Jim Gallagher, a veteran mid-water trawl fisherman in Gloucester, added, "Mackerel and herring fishing is about 80 percent searching and 20 percent fishing." Mid-water trawlers are equipped with sonar that helps find the fish.

Most of the mackerel summer off the Maritimes and often pass by Cape Ann either in the spring while coming from their southern wintering grounds or in the fall or early winter while returning to them. Gillnet fishermen such as B.G. Brown and Mike Faherty reported catching some mackerel in their 7-inch mesh gillnets on Middlebank in early January.

"We didn't see any big clouds (of mackerel, either in the water column or on the bottom) like other years," Brown said.

"The mackerel might also be deep - 1,000 to 2,000 fathoms down and close to the Gulf Stream.
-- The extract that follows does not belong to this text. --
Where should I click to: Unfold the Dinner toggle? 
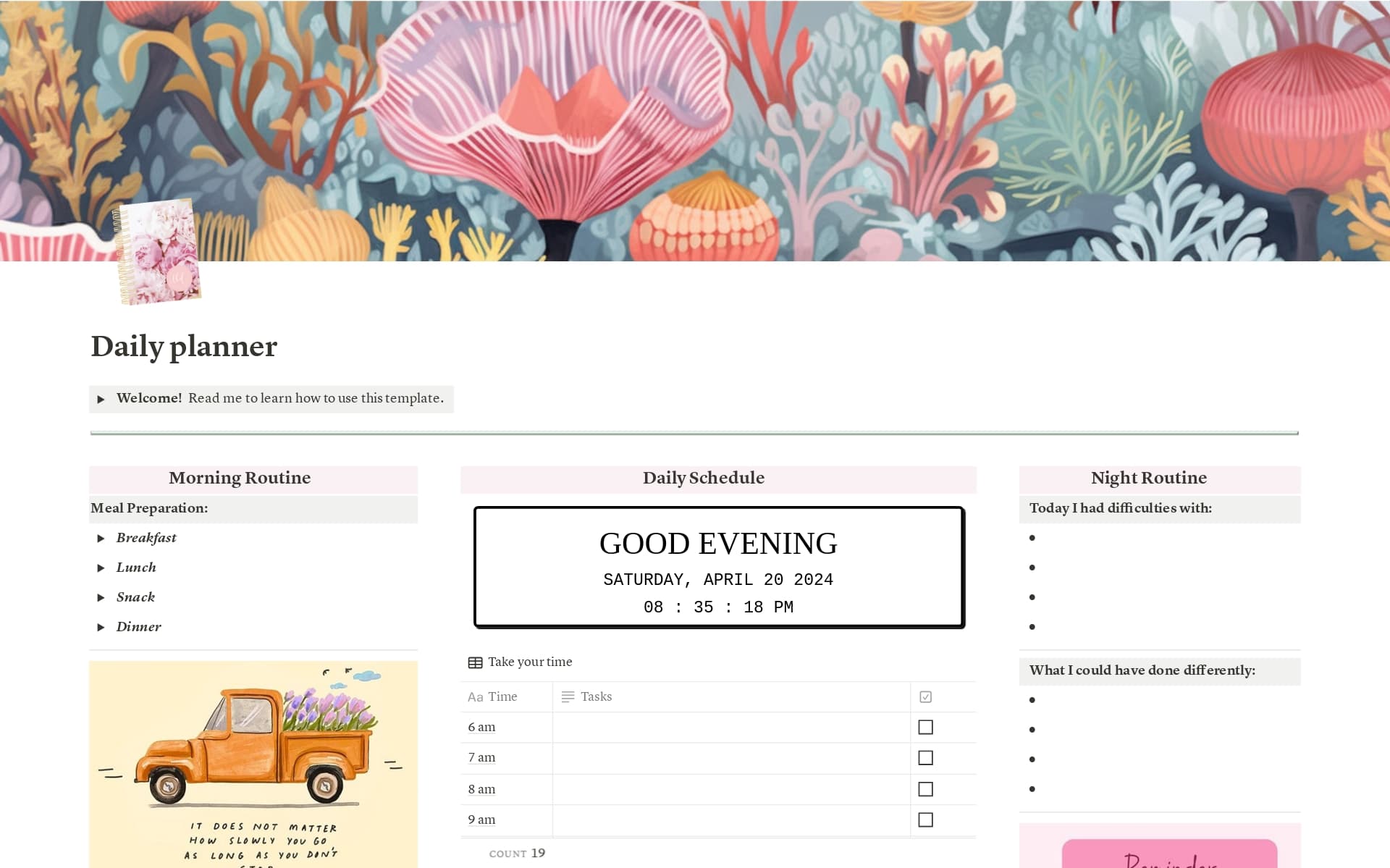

All I know, they haven't been at their traditional spots," added McCallig.

Nothing new

"We had some good years mackerel seining and some bad years, especially in 1947. It was feast or famine in this fishery," recalled retired Gloucester purse seine and dragger fisherman Vincent "Jimmy" Saputo, who spent 47 years of his life in the business. Saputo was one of several hundred brawny fishermen who crewed on Gloucester's approximately 30-strong Italian fleet of seiners in the 1940s.

"We used to start (mackerel seining) in the spring, often just before Easter, from Cape May, New Jersey or off of the Virginia Coast, and follow the fish back. Everything (from hauling in the seine to rowing the seine boat) was mostly by hand," he said.

Mast headsmen then spotted schools of mackerel from crow's nests atop their vessels' masts and the crews harvested the schooling fish mainly at night with long and less than 100-foot-deep purse seines.

But McCallig never lost hope this winter, knowing any fishery isn't over until it's over. "The mackerel might move in late. There are still several weeks left in the season," he said.



Voyager finds 'em

One of McCallig's theories recently proved true.

"The fish must have come from the deep," explained Jeff Garrison, skipper of the 140-foot, single boat mid-water trawler, Voyager, which finally found a main body of mackerel south of Nantucket Island about 10 days ago.

"We (the crew, along with gear specialists and company shareholder John Bach) saw them; there was solid fish. But the weather was so bad we couldn't fish at first," recalled Garrison.

Once the weather cooperated, the Voyager made several sets of 200 tons and filled up. "The deeper you went, the bigger the fish. The catch was 100 percent clean mackerel," Garrison said.

The handsome vessel recently arrived in Gloucester "stuffed" with nearly 900,000 pounds of mackerel below deck. Past catches this winter have included mixtures of herring and mackerel.

Word of the Voyager's find quickly flowed to about 16 other mid-water trawlers, including the Challenger and Endeavour and the Maine-based Starlight and Sunlight. Jody Martin from Gloucester skippers the Sunlight, while a former local native son and now Maine resident, Ned Lakeman, captains the Starlight. They and the other mid-water trawl fishermen fear these mackerel are on the move, and this windfall could be short-lived.